They climbed the stairs together.
In the dim light of the upper level, Colby had rigged a projector against the far wall. A sketch bloomed across the brick; the beginnings of Bryn’s wall, not in stark portrait realism, but in lines and shapes that suggested motion, flight, wheels. Around her, abstract swirls hinted at tracks, at waves, at something larger.
Bree’s heart punched her ribs.
“I know it’s rough,” Colby said quickly. “And we’ll refine it. But I wanted you to see the scale. The way the light hits.”
She stepped closer, fingers hovering just shy of the bricks.
“It’s perfect,” she whispered.
“Give it time,” Colby said. “It’ll get there.”
Hank stood behind her, hand at her waist. “You’re doing good work, man,” he said.
“This only works if it works for all of us,” Colby said. “She’s going to have a lot of company up there. Names, stories. Feels like the least I can do.”
Bree imagined that future; people standing here, tracing names with their eyes, seeing Bryn not as a tragedy but as a part of something living.
The warehouse, the house, the barn. The case Diaz was building. The network Colby was helping map. Brian’s paint-splattered arms. Liz’s dog-eared ordinances.
All of it threaded together, messy and imperfect and real.
Bree reached for Hank’s hand, fingers lacing with his.
Whatever the board said. Whatever the sellers countered. Whatever their hornet’s nest decided to do next.
They had started. They weren’t stopping.
“Okay,” she said, voice steady. “Let’s build a life.”
Chapter 24
Hank sat in the second row of the council chamber, the wooden chair creaking every time he shifted his weight. The room felt too small for the way his chest kept expanding and tightening, like it was trying to be two sizes at once.

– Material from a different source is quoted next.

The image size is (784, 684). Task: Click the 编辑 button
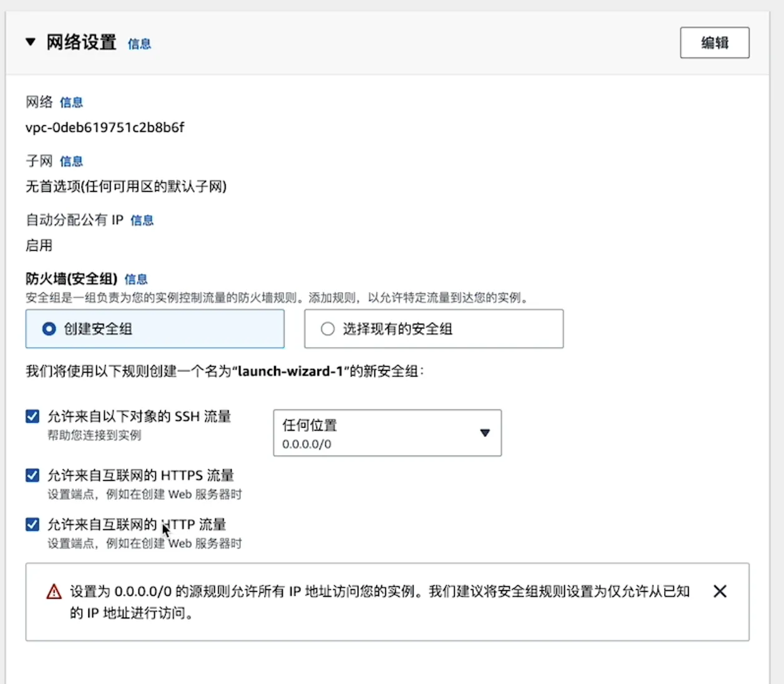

Copper Moon’s zoning board looked exactly like every other board he’d ever seen: a long table, nameplates, water pitchers, and stacks of papers. Fluorescent lights hummed overhead. A faded photograph of the harbor hung crooked on the back wall.
Beside him, Bree’s knee bounced once, twice, then stilled when he laid his hand over it. Her fingers twitched around the folder in her lap, the edges softened from being gripped all morning.
“You’re doing it again,” he murmured.
“Breathing?” she whispered back.
He fought a smile. “Looking like you’re about to bolt.”
Her gaze flicked up to his, brown eyes sharp and scared and stubborn. “I’m not going anywhere,” she said. “You’re stuck with me.”
“Good,” he said. “Because I signed a lot of paperwork based on that assumption.”
She huffed out a quiet laugh, some of the tension in her shoulders easing.
Across the aisle, Liz Harper stood near the end of the board table, conferring with the clerk. She wore her usual mayoral armor: crisp blazer, sensible heels, the kind of calm that made people think rules were a suggestion she’d already considered and adjusted.
Behind them, the chamber was fuller than he’d expected for a weekday afternoon. Lila from the café sat near the back, hands folded over her purse. The marina manager slouched in a corner, arms crossed. The antique shop couple sat together, the husband already taking notes. Jason lounged against the wall near the door, work boots planted wide, hair still dusty from the job site.
Colby and Brian had squeezed into the row behind Hank and Bree. Brian’s knee bumped his chair rhythmically. Colby’s gaze tracked the exits, the sprinkler heads, the wall sconces, all the quiet habits Hank had come to recognize from someone who spent his life thinking about worst-case scenarios.
“You know there’s a fire extinguisher every twenty feet in here, right?” Hank murmured without turning.